* _Exercise material_

►

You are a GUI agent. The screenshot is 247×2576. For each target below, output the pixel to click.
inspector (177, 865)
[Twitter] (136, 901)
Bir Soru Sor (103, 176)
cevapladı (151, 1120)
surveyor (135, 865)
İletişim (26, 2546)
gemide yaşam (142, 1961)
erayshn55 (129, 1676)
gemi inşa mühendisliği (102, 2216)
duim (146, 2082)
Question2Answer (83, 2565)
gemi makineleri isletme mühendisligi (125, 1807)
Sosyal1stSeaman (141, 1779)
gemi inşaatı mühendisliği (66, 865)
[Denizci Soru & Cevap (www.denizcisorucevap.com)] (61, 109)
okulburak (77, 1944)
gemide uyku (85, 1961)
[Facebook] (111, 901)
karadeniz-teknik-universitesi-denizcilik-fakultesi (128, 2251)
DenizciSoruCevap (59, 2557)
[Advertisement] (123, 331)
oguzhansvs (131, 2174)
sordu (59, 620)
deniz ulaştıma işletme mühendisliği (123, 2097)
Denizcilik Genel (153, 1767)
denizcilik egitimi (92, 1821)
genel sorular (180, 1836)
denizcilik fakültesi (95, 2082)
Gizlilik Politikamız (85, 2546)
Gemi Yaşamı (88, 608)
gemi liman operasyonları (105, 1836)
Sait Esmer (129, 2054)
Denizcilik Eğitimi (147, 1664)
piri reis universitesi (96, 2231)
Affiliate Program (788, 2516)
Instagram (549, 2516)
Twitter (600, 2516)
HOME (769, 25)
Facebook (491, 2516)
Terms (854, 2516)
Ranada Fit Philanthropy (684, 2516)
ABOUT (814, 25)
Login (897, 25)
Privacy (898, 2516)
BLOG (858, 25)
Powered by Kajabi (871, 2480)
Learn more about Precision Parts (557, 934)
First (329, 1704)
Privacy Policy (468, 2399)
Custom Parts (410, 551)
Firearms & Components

◄

* _What you need to do_
Reply with the number of lines in the data that include the string "Parts" and nothing else.

* _Problem solution_
2